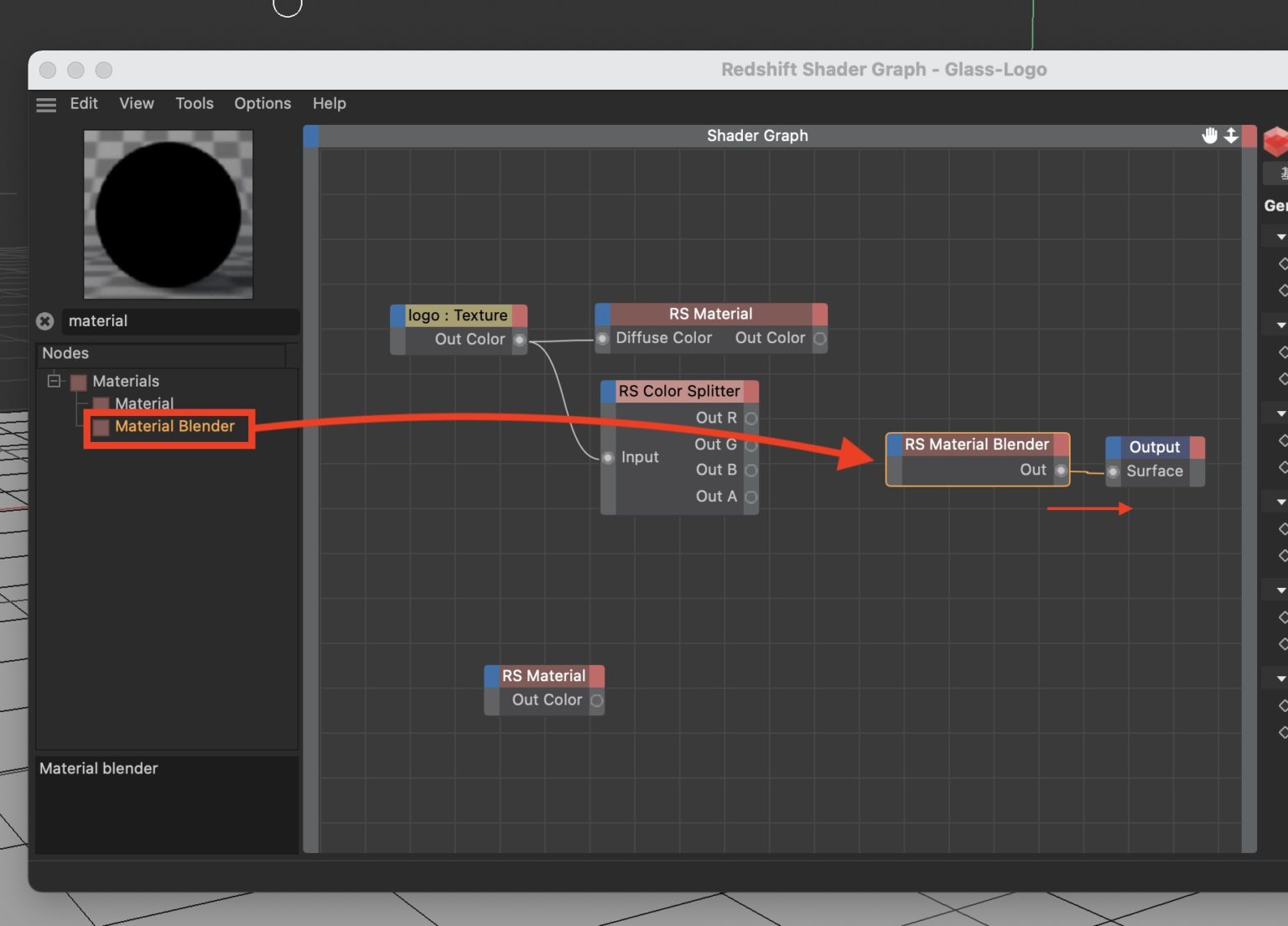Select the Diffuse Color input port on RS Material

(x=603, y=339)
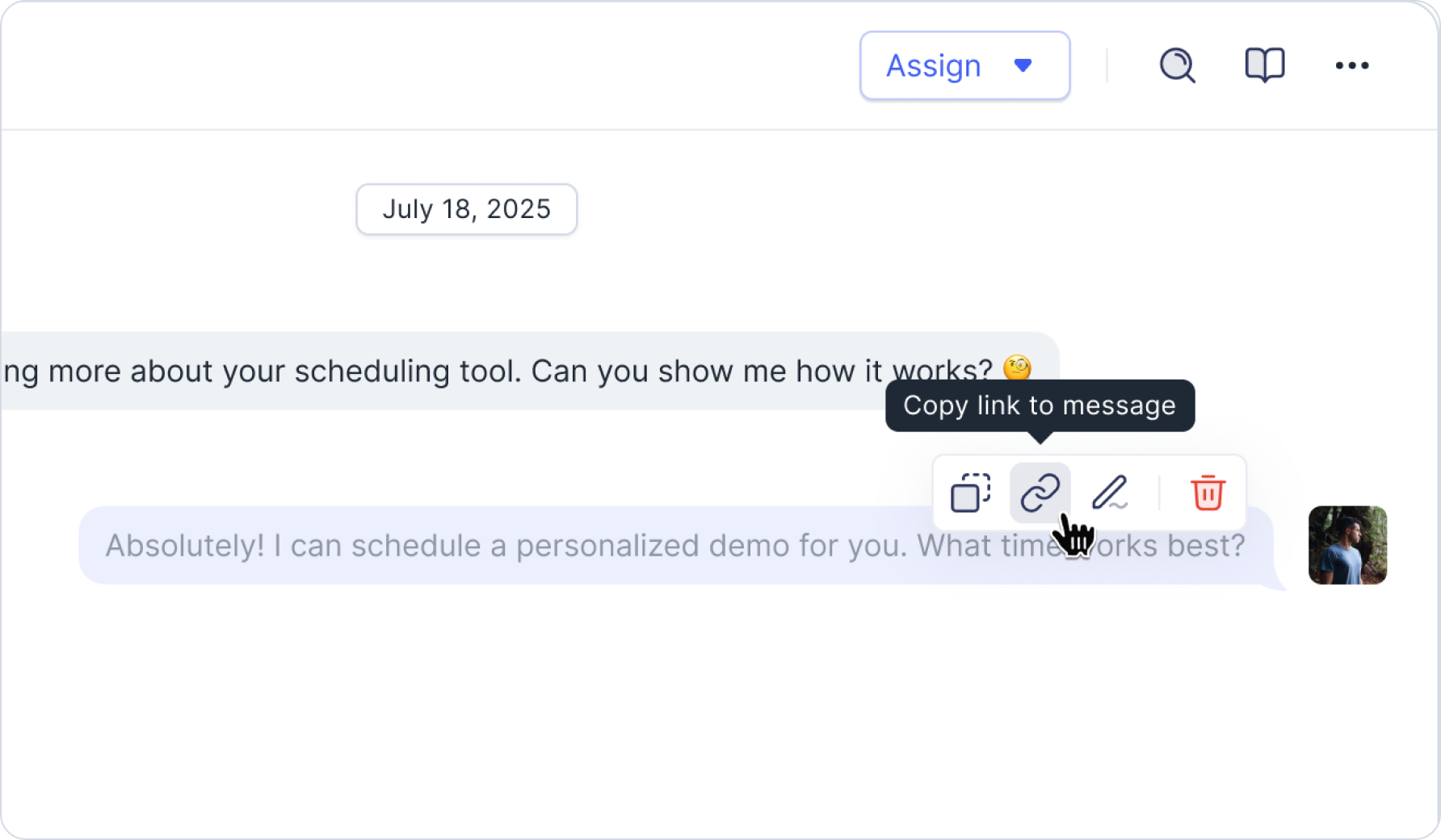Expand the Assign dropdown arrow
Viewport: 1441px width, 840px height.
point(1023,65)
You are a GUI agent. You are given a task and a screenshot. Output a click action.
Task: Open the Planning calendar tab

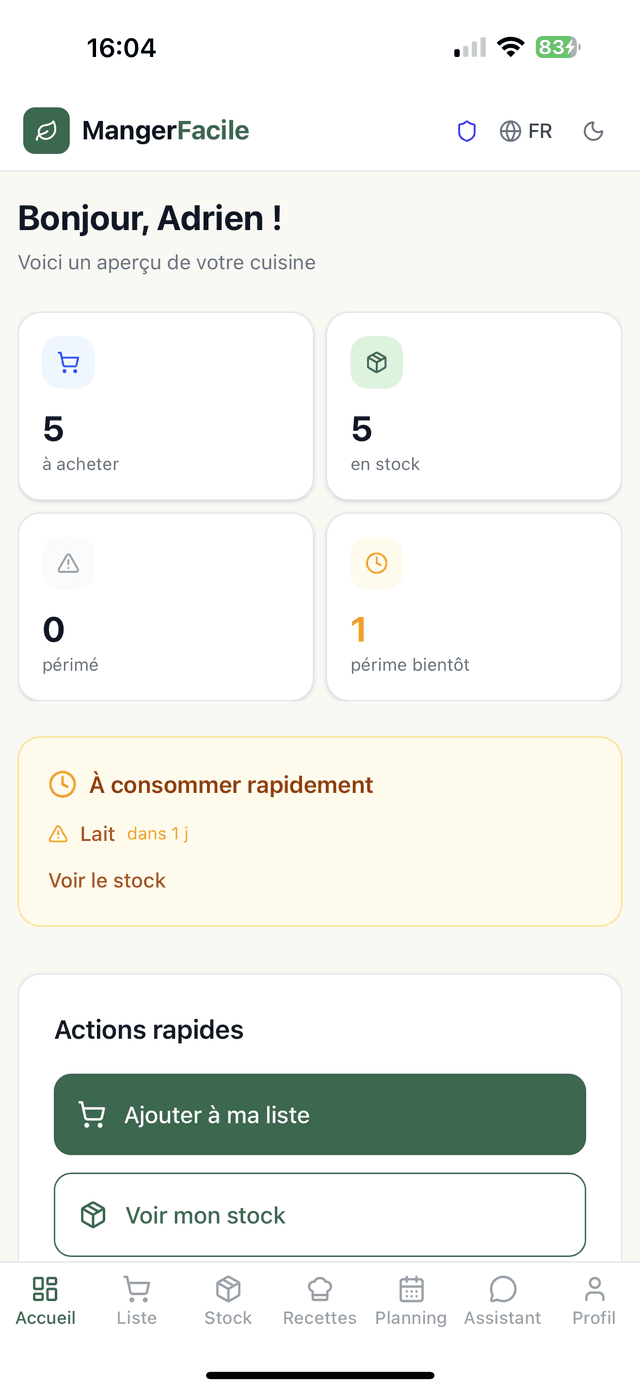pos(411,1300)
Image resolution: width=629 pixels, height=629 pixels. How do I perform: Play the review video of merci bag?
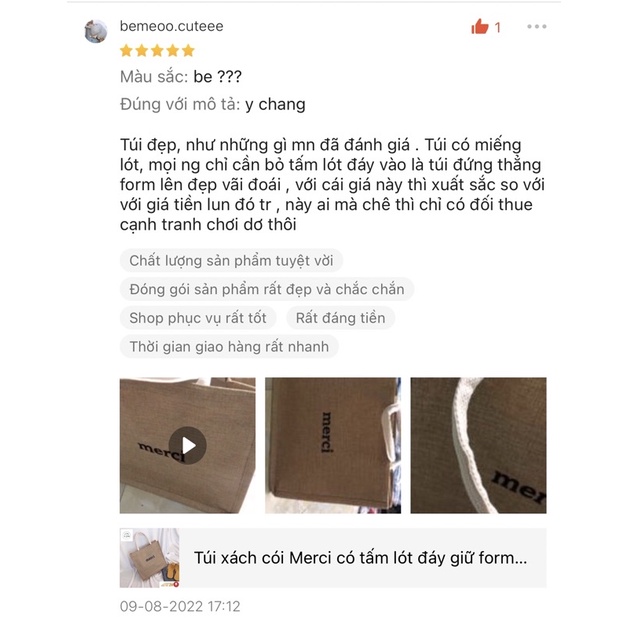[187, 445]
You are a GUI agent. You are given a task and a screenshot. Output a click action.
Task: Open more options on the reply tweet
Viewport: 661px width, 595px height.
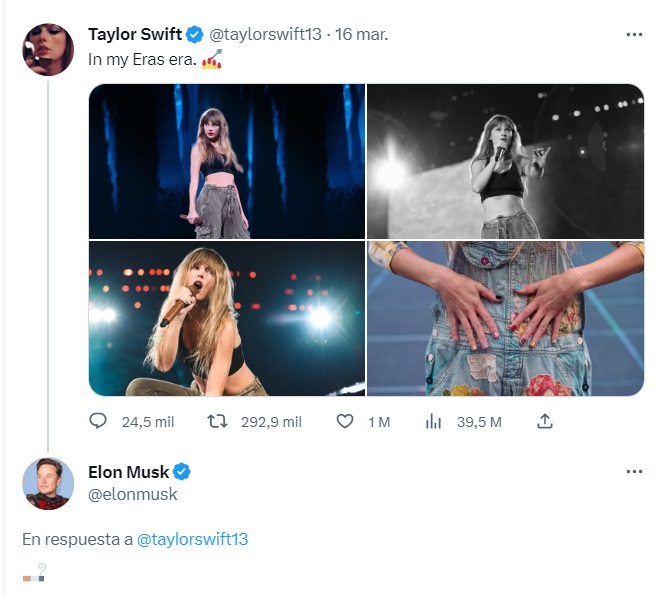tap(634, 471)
--
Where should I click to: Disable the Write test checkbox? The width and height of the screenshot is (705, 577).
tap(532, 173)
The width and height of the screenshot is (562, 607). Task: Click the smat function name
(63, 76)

● **WORK TO COMPLETE**:
Look back over the records above. Reproduce exactly everything from the line with "Image resolution: width=629" down to the line with "Task: Open more options on the reply tweet", inclusive, and leave the pictures out.

● **RESULT OF THIS EXERCISE**:
Image resolution: width=629 pixels, height=629 pixels. How do I perform: Play the review video of merci bag?
[187, 445]
You are a GUI agent. You are given a task and a screenshot. Output a click action.
Task: Open more options on the reply tweet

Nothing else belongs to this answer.